Quick Links

checkpoint writeback via sync_file_range

From:	Robert Haas <robertmhaas(at)gmail(dot)com>
To:	pgsql-hackers(at)postgresql(dot)org, Greg Smith <greg(at)2ndquadrant(dot)com>
Subject:	checkpoint writeback via sync_file_range
Date:	2012-01-11 02:14:31
Message-ID:	CA+TgmoaHu1zuNohoE=cEP0nSc+0wtuRSyEAj_Af2XhxU+ry6-w@mail.gmail.com
Views:	Whole Thread \| Raw Message \| Download mbox \| Resend email
Thread:
Lists:	pgsql-hackers

Greg Smith muttered a while ago about wanting to do something with
sync_file_range to improve checkpoint behavior on Linux.
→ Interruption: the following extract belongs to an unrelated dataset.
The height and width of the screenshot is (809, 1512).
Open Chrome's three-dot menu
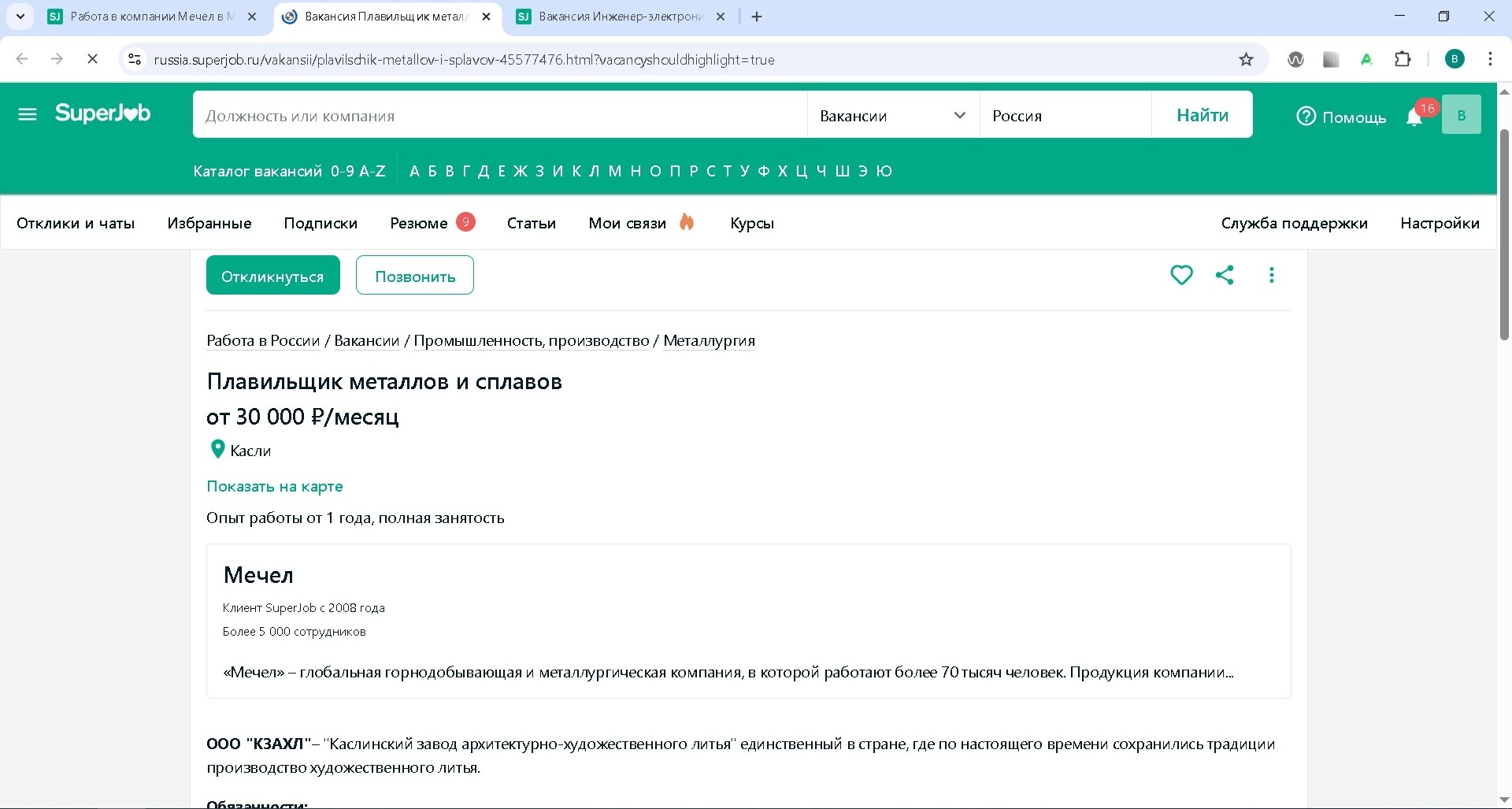point(1490,60)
I thought he
was talking about trying to sync only the range of blocks known to be
dirty, which didn't seem like a very exciting idea, but after looking
at the man page for sync_file_range, I think I understand what he was
really going for: sync_file_range allows you to hint the Linux kernel
that you'd like it to clean a certain set of pages. I further recall
from Greg's previous comments that in the scenarios he's seen,
checkpoint I/O spikes are caused not so much by the data written out
by the checkpoint itself but from the other dirty data in the kernel
buffer cache. Based on that, I whipped up the attached patch, which,
if sync_file_range is available, simply iterates through everything
that will eventually be fsync'd before beginning the write phase and
tells the Linux kernel to put them all under write-out.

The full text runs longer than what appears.